Freibad in Schwäbisch Gmünd: 21-Jähriger belästigt mehrere Mädchen im Bud-Spencer-Bad sexuell

Im Freibad in Schwäbisch Gmünd sind offenbar vier Mädchen von einem jungen Mann sexuell belästigt worden (Symbolbild).
Patrick Pleul/dpa- Im Bud-Spencer-Bad Schwäbisch Gmünd kam es zu mehreren sexuellen Übergriffen.
- Laut Polizei wurden mindestens vier Mädchen im Alter von 12 bis 14 Jahren belästigt.
- Ein 21-Jähriger soll Begrapschungen versucht und ein Mädchen mit den Fingern attackiert haben.
- Der Mann wurde festgenommen – Haftbefehl erlassen, aber gegen Auflagen außer Vollzug.

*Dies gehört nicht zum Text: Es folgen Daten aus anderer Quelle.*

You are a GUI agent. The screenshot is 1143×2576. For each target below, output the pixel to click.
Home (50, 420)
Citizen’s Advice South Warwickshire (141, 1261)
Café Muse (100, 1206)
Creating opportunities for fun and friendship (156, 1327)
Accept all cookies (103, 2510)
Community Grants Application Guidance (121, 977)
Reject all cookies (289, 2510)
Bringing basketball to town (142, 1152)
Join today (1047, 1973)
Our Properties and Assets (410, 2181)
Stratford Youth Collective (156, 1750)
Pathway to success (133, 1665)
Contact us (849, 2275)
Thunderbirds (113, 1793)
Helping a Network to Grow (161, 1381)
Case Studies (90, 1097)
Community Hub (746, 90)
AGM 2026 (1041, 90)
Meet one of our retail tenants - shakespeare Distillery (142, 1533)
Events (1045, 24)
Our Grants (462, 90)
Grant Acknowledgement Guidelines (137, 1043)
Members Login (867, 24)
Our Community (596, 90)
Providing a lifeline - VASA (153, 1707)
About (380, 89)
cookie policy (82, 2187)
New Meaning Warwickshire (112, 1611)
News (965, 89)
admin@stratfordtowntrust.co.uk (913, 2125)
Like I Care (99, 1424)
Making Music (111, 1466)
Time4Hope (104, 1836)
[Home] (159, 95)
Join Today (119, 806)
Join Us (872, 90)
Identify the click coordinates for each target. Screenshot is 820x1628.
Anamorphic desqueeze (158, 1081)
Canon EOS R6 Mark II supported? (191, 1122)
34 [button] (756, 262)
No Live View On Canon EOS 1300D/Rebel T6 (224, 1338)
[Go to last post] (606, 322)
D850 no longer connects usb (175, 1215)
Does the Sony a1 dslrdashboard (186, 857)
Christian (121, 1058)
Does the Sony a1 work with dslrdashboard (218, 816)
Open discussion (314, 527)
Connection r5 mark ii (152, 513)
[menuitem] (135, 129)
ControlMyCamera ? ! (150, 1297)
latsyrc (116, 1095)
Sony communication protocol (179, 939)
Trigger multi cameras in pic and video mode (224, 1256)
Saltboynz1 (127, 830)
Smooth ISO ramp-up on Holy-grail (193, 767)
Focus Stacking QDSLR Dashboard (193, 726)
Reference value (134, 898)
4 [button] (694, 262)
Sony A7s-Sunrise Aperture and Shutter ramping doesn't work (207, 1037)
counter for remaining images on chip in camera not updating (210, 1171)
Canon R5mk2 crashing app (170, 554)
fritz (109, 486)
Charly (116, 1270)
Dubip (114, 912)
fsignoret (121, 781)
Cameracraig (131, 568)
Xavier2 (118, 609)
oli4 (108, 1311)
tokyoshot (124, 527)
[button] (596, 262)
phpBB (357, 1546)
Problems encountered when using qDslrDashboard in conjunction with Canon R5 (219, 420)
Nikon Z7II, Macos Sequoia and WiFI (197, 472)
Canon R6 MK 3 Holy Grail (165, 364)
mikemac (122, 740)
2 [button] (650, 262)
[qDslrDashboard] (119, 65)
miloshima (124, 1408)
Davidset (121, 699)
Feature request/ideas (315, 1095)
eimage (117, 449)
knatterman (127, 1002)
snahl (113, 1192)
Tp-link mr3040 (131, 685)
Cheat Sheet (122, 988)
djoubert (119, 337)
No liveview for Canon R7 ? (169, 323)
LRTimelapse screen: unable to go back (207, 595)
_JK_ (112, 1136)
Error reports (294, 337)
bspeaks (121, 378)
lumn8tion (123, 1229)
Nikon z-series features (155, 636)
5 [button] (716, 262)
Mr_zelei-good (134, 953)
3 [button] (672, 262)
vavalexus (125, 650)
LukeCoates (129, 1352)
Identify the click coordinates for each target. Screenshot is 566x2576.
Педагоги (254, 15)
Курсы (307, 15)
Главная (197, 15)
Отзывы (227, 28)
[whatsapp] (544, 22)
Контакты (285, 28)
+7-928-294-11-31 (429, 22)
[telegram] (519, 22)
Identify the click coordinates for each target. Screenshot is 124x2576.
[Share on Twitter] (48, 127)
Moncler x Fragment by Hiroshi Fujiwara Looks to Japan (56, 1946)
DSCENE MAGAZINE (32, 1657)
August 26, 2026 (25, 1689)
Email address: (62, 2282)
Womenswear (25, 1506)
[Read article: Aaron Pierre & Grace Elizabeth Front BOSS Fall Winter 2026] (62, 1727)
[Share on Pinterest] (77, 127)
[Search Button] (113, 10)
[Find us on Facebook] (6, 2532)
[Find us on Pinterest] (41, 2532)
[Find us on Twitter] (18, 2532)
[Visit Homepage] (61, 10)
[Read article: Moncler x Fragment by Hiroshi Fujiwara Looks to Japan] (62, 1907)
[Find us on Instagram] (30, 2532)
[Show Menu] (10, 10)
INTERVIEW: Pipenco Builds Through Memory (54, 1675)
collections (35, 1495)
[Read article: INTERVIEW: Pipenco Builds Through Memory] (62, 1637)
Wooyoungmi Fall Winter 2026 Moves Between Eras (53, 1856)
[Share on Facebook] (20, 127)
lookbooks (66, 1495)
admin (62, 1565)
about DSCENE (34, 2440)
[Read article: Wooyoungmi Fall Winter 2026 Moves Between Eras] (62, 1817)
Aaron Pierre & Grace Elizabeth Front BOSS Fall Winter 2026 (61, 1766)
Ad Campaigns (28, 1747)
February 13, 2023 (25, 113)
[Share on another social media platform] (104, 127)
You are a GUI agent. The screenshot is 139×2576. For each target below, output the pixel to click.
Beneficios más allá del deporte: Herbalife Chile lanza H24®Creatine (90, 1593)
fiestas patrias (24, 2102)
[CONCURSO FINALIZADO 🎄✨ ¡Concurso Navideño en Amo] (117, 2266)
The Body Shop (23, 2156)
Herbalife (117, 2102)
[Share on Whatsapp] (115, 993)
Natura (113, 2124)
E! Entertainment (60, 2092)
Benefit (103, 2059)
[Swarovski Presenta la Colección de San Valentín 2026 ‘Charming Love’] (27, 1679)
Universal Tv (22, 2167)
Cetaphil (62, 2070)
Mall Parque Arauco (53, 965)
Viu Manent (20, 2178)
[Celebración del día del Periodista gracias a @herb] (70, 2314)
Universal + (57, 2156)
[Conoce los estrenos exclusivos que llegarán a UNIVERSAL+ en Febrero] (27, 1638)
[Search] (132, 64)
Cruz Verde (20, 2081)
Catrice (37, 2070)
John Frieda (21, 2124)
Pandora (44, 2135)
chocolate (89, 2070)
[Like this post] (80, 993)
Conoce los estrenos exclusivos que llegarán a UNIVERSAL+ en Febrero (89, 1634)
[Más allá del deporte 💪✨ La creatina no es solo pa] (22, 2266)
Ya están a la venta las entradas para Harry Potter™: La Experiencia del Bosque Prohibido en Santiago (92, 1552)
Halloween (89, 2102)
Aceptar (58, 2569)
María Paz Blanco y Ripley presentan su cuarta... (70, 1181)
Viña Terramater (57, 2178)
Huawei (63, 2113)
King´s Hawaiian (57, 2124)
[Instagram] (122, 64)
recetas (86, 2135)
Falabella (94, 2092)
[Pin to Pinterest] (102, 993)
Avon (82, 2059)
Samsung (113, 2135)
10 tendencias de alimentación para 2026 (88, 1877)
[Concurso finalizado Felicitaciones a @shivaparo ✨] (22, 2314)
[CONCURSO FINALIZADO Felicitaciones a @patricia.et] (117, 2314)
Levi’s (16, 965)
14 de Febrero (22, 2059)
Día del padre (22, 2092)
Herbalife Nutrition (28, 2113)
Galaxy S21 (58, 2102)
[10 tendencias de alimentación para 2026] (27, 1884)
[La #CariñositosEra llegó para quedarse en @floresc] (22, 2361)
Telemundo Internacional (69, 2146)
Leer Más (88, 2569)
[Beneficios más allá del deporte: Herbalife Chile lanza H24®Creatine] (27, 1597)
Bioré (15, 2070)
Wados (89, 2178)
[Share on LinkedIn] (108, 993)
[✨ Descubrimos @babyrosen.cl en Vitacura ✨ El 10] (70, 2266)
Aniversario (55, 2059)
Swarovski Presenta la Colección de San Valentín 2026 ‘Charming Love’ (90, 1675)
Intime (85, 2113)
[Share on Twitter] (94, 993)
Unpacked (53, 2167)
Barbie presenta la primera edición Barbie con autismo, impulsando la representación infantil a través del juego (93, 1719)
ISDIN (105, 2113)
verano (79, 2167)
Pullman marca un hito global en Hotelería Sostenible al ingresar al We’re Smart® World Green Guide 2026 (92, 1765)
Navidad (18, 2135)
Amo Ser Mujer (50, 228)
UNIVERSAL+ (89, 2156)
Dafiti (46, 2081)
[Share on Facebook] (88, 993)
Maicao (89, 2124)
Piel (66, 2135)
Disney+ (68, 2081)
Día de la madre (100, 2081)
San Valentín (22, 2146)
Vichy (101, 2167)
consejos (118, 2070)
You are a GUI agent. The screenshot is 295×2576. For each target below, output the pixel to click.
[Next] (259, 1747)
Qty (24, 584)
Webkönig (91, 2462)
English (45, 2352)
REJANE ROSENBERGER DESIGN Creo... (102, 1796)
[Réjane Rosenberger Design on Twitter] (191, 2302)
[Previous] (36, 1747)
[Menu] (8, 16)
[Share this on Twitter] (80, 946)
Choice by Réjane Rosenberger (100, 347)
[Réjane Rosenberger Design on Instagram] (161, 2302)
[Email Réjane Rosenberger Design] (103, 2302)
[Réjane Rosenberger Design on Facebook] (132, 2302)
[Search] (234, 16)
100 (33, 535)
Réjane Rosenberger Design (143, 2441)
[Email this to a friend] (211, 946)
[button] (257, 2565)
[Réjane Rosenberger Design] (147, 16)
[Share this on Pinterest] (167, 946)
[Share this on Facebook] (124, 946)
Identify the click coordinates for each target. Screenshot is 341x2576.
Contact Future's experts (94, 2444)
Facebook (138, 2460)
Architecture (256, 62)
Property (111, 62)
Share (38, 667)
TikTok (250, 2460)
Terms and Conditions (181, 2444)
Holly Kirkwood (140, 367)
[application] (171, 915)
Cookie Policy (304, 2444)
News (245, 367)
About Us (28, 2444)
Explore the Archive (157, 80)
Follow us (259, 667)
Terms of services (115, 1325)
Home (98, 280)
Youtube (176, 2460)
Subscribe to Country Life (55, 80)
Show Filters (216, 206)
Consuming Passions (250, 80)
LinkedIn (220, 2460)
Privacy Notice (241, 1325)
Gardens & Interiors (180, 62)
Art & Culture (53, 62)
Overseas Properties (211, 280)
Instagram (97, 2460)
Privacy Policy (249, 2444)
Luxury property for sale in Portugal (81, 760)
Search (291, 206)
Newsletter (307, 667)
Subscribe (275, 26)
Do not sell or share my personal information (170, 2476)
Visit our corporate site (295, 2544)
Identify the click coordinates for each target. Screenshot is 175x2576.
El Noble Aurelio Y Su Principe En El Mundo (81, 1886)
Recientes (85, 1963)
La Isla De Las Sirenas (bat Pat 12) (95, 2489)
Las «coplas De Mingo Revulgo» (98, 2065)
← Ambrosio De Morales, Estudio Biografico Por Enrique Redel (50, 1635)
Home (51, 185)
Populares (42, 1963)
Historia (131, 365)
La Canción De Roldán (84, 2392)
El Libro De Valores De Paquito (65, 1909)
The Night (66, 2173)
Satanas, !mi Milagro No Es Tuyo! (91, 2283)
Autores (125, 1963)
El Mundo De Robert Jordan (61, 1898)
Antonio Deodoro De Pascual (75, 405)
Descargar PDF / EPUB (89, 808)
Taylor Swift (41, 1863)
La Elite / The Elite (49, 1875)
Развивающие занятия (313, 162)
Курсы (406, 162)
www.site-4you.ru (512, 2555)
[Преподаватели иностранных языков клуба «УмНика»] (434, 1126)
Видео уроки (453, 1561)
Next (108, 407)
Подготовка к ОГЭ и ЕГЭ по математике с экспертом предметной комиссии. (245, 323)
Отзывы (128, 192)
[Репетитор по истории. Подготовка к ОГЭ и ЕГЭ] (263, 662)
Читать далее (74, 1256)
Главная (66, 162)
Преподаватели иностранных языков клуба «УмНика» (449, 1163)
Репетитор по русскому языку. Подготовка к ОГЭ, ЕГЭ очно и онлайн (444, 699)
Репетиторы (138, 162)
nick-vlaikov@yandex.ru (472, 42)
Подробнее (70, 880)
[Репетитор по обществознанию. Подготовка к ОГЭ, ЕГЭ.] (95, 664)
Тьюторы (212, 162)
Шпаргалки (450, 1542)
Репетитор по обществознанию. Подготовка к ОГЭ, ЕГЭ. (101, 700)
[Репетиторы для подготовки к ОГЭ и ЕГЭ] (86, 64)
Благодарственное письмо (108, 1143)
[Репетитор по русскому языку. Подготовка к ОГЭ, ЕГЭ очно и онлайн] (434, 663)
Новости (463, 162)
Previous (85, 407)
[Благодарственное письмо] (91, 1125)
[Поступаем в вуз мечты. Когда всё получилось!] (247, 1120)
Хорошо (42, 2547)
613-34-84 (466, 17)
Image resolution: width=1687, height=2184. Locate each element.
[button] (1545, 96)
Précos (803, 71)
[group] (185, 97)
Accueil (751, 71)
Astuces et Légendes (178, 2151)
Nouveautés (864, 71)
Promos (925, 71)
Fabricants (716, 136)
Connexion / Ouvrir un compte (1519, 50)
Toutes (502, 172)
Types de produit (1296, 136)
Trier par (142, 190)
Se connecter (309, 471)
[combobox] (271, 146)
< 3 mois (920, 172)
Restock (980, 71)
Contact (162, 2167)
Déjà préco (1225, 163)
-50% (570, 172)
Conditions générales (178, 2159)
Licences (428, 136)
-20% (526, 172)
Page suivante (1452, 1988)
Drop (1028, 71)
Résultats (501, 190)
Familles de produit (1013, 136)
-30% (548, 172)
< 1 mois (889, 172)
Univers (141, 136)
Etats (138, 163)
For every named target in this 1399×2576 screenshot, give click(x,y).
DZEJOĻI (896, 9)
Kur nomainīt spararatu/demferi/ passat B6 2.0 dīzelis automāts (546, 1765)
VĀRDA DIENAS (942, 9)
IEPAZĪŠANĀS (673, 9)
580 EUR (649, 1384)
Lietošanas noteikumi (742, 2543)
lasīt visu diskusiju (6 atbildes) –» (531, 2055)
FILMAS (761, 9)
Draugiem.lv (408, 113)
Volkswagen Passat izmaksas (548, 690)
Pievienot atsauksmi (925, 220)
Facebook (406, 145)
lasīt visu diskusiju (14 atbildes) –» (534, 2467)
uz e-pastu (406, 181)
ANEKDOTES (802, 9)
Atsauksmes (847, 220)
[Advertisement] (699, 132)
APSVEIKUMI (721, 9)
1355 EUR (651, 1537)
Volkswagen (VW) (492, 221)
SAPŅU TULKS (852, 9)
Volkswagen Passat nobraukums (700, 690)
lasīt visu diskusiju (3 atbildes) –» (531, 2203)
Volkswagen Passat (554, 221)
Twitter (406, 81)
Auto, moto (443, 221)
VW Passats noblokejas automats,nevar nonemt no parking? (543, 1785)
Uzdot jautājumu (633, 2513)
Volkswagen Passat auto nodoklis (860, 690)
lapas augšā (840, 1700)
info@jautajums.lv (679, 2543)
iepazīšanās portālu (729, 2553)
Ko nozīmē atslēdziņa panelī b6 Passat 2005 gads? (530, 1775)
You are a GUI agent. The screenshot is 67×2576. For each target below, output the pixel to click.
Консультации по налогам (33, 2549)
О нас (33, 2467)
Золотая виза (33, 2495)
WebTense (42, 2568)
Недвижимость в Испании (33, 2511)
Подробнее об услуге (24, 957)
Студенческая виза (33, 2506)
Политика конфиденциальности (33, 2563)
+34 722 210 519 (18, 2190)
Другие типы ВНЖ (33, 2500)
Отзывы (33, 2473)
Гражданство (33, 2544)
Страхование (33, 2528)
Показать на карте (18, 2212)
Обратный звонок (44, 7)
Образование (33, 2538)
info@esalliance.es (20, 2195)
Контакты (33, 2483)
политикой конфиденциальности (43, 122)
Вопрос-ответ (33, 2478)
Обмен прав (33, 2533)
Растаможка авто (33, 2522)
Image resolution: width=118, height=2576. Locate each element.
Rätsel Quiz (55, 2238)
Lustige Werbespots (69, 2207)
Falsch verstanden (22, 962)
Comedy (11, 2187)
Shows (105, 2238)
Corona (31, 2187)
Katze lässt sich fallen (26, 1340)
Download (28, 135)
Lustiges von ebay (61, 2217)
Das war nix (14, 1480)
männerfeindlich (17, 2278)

- Zeugen und mögliche weitere Opfer sollen sich beim Kriminalkommissariat Aalen melden.
Die Zusammenfassung wurde durch künstliche Intelligenz erstellt.
Vier Mädchen im Alter von 12 bis 14 Jahren sollen im Schwäbisch Gmünder Freibad Opfer sexueller Belästigung geworden sein. Zu den Sexualdelikten soll es ersten Ermittlungen zufolge am Samstag, 20. Juni, zwischen 16.30 Uhr und 17.30 Uhr im Erlebnis- und Spaßbecken des Bud-Spencer-Bades gekommen sein.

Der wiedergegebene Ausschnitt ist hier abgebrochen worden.